|Terry Pratchett (http://www.guardian.co.uk/books/2009/sep/28/terry-pratchett-assisted-suicide-guidelines (Murdo Macleod))
"In the beginning there was nothing, which exploded."
Let me introduce you to a gentleman named Terry Pratchett, writer, humanist, knight, amateur astronomer, and hero.
That's a lot of titles, eh? Here's how he earned them.
Terence David John Pratchett, born in Beaconsfield, England, 1948, was an avid reader of science-fiction books as a boy, and attributes the greater part of his education to the Beaconsfield Public Library. He showed an interest in astronomy and computers, but never seriously pursued any career involving them. He had his first short story featured in his school newspaper when he was only 13 years old, titled "The Hades Business". It was published two years later, and funded his first typewriter. He got a job as a journalist in 1965 and at one point interviewed Peter Bander van Duren, an owner of a publishing company. In the interview, Terry happened to mention that he had written a manuscript called "The Carpet People". His interviewee saw promise in the story, and published it as Terry's first book. This would mark the start of his illustrious career as an author, during which he would win the Carnegie medal, and be knighted for "service to literature" in 2009.

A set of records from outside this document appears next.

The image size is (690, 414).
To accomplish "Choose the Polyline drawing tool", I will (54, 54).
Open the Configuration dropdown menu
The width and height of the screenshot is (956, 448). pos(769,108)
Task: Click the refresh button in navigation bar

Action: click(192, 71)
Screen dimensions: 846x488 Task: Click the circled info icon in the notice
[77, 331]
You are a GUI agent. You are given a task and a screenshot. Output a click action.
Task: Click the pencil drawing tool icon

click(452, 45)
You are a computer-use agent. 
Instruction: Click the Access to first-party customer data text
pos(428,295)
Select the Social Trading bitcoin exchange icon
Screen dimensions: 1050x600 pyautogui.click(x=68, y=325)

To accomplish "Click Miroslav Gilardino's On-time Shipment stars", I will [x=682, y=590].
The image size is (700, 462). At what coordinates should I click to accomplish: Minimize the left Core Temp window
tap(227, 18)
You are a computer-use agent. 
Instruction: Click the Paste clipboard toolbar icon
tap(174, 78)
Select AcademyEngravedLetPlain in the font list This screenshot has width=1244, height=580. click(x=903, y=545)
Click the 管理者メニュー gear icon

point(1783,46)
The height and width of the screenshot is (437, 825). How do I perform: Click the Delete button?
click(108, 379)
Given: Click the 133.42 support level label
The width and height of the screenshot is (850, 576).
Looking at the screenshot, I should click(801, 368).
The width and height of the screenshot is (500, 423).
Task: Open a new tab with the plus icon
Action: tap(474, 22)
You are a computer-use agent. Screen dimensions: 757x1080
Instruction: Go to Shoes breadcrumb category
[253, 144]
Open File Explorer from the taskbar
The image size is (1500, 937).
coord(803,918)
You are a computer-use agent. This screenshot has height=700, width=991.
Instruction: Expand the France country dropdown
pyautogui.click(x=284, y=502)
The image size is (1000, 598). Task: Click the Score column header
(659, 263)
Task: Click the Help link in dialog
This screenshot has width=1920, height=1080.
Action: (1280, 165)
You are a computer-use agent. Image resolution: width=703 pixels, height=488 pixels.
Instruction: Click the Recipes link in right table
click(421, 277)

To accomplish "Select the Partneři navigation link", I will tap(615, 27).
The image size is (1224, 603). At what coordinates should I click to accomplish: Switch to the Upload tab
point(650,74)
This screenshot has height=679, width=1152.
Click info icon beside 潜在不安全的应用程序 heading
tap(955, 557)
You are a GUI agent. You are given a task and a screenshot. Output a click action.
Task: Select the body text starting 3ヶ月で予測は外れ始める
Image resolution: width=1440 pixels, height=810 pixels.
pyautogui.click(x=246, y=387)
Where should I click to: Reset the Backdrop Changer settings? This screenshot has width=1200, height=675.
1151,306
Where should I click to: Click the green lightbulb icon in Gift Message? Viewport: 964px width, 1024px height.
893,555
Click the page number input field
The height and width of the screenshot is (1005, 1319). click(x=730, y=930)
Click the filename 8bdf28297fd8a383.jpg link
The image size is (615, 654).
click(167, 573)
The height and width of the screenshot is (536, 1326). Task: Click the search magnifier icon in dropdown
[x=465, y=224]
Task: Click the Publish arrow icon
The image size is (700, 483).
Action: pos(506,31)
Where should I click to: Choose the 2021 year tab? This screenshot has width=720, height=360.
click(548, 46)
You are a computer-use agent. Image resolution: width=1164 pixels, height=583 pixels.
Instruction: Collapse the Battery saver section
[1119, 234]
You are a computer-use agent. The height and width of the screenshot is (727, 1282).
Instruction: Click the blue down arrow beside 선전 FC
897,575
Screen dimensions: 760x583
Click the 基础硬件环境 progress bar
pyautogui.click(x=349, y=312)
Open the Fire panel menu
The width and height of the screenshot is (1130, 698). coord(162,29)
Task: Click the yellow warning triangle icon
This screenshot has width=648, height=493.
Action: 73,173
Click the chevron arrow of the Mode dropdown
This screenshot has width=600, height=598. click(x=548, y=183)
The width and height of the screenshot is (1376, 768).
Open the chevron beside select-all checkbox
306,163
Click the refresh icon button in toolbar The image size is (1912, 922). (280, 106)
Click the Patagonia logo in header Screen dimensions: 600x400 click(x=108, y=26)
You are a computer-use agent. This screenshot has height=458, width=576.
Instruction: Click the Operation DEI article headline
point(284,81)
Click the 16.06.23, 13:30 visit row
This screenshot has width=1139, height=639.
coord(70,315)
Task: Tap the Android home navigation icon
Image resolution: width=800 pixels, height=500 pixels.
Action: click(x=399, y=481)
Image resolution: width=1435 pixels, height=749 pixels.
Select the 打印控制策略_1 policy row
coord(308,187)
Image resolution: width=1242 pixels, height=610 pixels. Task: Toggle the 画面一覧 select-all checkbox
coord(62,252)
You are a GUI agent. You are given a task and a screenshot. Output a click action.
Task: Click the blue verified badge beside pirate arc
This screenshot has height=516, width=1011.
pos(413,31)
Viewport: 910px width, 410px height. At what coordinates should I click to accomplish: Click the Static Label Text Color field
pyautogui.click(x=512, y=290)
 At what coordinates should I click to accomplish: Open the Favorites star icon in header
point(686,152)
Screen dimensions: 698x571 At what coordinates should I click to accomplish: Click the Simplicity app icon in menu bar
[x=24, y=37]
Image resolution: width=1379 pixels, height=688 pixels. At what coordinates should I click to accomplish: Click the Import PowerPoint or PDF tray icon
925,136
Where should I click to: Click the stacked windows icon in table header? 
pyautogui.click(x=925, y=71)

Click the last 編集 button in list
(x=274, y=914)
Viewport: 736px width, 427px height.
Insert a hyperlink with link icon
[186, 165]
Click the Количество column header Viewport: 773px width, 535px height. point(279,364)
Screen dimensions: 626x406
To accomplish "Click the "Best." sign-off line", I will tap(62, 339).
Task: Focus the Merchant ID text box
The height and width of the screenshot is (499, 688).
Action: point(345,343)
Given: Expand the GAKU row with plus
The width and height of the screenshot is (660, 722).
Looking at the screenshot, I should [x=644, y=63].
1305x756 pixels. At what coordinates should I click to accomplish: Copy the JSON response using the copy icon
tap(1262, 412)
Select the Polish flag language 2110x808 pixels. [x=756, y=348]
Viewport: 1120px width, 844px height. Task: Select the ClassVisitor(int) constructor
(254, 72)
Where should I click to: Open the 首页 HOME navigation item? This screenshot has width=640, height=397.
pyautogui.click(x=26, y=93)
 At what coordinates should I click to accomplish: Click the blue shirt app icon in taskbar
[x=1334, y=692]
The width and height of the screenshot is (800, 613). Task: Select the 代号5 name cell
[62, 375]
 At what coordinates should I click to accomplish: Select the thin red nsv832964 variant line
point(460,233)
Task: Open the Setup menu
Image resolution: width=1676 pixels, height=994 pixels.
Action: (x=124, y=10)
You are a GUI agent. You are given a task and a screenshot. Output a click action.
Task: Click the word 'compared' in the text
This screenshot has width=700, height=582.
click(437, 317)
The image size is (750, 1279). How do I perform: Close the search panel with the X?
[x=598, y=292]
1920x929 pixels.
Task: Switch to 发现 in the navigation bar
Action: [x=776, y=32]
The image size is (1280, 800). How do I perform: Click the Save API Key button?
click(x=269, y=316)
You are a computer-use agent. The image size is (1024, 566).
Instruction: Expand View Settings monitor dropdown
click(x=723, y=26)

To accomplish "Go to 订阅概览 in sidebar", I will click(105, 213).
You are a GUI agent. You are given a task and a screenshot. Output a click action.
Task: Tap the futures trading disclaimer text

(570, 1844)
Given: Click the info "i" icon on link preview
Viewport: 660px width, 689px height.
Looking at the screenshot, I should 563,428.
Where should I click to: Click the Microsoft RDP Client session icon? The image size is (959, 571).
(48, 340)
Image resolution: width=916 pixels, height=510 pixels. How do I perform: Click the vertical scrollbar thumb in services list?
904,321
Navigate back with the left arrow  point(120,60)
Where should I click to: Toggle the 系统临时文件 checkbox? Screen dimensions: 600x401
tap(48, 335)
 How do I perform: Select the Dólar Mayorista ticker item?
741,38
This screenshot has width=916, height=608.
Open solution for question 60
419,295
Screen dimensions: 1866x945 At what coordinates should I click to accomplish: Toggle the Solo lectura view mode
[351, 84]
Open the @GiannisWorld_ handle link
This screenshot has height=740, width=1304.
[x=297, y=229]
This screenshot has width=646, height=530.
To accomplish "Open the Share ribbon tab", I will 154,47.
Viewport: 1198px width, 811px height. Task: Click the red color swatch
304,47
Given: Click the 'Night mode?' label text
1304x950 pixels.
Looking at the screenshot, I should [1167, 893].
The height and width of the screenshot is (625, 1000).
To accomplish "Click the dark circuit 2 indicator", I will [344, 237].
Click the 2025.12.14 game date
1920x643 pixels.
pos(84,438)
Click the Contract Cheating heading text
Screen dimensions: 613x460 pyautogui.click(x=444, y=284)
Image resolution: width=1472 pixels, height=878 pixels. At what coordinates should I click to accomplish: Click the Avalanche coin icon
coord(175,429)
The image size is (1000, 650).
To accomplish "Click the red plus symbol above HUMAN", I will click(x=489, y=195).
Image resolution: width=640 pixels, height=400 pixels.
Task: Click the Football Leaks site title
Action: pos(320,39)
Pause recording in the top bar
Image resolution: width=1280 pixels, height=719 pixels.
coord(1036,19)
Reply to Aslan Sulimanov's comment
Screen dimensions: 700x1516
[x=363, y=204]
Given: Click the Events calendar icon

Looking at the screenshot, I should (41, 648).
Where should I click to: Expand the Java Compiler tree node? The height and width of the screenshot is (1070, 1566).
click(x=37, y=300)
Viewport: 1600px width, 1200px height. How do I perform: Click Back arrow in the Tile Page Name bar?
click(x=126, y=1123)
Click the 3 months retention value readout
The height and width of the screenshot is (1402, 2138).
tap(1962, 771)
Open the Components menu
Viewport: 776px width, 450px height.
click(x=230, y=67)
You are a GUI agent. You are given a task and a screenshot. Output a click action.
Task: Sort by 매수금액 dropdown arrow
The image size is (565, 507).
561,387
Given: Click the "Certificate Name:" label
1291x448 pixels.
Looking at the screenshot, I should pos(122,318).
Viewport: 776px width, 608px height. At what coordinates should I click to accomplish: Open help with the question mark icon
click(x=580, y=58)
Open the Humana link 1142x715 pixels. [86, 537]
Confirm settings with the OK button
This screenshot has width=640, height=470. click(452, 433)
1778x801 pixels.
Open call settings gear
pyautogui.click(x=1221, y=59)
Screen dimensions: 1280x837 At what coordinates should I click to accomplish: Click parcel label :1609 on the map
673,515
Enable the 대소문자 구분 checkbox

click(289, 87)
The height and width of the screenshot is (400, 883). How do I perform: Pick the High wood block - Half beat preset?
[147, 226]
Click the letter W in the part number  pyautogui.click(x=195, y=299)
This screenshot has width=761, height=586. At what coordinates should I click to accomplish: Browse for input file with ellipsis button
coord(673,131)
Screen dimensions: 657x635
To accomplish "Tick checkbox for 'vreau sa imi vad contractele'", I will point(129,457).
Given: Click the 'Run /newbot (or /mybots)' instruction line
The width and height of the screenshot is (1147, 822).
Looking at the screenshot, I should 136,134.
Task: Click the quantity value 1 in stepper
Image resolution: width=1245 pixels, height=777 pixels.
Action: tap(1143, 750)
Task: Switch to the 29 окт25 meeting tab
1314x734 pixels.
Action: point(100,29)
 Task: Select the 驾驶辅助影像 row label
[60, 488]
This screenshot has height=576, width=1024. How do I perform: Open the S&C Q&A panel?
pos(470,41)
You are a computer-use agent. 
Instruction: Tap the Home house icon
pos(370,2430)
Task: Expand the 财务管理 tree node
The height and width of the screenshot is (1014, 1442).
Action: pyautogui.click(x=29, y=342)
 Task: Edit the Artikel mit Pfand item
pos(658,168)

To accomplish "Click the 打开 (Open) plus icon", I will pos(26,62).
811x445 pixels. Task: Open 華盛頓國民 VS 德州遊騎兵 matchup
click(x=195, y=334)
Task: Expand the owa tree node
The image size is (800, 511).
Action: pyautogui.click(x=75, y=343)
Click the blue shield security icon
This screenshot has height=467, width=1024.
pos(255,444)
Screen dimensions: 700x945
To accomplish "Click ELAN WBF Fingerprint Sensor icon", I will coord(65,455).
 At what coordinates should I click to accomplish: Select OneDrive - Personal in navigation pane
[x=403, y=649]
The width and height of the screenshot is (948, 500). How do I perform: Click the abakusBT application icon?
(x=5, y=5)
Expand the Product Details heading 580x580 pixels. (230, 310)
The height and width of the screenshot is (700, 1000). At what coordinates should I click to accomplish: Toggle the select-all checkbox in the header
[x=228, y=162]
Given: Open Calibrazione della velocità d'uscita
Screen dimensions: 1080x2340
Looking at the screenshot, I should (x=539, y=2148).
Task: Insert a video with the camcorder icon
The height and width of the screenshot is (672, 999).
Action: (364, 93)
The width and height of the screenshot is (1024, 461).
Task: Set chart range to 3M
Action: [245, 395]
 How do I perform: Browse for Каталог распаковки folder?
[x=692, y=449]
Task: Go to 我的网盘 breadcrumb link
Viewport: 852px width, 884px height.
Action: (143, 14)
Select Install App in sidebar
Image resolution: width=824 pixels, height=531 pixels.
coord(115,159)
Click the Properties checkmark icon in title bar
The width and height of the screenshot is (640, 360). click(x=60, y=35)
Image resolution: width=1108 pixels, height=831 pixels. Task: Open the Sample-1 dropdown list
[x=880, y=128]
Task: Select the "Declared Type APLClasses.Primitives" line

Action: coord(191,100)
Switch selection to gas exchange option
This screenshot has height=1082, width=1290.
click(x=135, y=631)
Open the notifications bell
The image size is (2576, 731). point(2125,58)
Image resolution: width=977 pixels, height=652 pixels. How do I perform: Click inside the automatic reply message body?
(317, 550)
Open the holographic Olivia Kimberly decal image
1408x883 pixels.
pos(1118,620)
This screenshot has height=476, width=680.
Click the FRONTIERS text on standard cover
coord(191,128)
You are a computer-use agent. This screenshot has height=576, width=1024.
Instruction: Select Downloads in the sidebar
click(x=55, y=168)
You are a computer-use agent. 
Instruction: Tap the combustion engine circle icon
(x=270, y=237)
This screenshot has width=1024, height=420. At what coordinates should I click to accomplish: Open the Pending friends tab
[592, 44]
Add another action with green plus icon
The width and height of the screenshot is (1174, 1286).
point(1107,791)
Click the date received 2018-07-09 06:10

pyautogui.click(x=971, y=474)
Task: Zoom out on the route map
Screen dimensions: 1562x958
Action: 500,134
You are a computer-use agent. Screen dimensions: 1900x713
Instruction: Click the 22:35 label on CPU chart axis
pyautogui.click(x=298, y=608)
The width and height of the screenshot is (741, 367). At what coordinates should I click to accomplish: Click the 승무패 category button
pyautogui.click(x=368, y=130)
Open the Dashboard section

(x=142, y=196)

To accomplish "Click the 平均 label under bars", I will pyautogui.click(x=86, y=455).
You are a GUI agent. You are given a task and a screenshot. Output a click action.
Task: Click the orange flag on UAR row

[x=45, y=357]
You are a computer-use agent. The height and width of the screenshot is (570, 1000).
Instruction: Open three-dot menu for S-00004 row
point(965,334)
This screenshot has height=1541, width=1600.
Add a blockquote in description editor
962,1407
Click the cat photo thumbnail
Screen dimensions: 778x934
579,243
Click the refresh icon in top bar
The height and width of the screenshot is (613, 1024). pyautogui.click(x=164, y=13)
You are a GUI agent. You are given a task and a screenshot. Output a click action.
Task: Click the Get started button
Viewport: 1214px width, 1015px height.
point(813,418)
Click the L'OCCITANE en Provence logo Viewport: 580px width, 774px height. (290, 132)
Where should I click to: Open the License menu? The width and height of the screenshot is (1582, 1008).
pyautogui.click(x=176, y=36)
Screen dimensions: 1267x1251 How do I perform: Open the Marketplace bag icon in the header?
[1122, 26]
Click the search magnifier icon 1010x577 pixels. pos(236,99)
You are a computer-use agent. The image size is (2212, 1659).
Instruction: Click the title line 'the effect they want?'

As you can see, Terry Pratchett is first and foremost a writer of books, mostly fantasy, but I just like to call the genre "Terry Pratchett", as they're a bit (actually a lot) more than the usual heroes and monsters. If you want a quick snapshot of what his books are like, the above quote is a quick summary of most of them. Want some more detail? Well, the only way to really understand his writing is to read one of his books, but if I were to try to describe some of his best known books, the "Diskworld" series, the first adjective that comes to mind would be "witty", the second would be "funny", but the third would be "complex". While the books first come across as semi-spoofed fantasy novels, under close examination, they contain some powerful themes: gender equality, freedom, and religion being a few examples. Along the course of a book, he raises questions and pokes fun at anything and everything, including himself. What really makes his writing incredible, though, is his ability to dissect human nature and put it back together again into a story. I believe that the "Discworld" books, at their core, are about humans- not only their dark and light sides, but the innumerable shades in-between. His books combine science, fantasy, philosophy, and humor into little, paradigm-shattering packages of joy that leave you alternately laughing and pondering existence.
He's certainly my favorite author, but what makes him a hero?
Well, being a bibliophile, a fantasy fan, and a lover of witty humor and philosophy, I would say that simply writing such mind-expanding and beautiful books is almost an act of heroism in itself, but for those of you with stricter expectations, there's more.
In 2007, after writing dozens of novels, Terry Pratchett was diagnosed with Alzheimer's disease. Looking into treatment options, he was shocked that funding for Alzheimer's disease research was less than 3% of that of cancer research, and felt that something needed to change. In 2008, he donated exactly $1,000,000 to Alzheimer's disease research. The donation inspired an online fundraiser that contributed further money to the cause. Terry has since then fought for better government funding of Alzheimer's research, and has helped raise awareness in the general public. The disease itself, while currently in its early stages, impairs his ability to read and write. He can still write his books, though, with speech recognition software.
In addition to his donations to aid Alzheimer's research, he is a trustee for the Orangutan Foundation UK and and is a Distinguished Supporter of the National Humanist Foundation.
Pratchett is an excellent author, and willing to give his money to causes he believes in, but what really makes him stand out to me is that even in the face of a terrible illness, when many would give up, he instead used his own misfortune to help other people, and strike back at his illness. Imagine squeezing good out of Alzheimer's disease...
For inspiring others, for not giving up, and for making the world a better (and funnier) place, Terry Pratchett is my hero.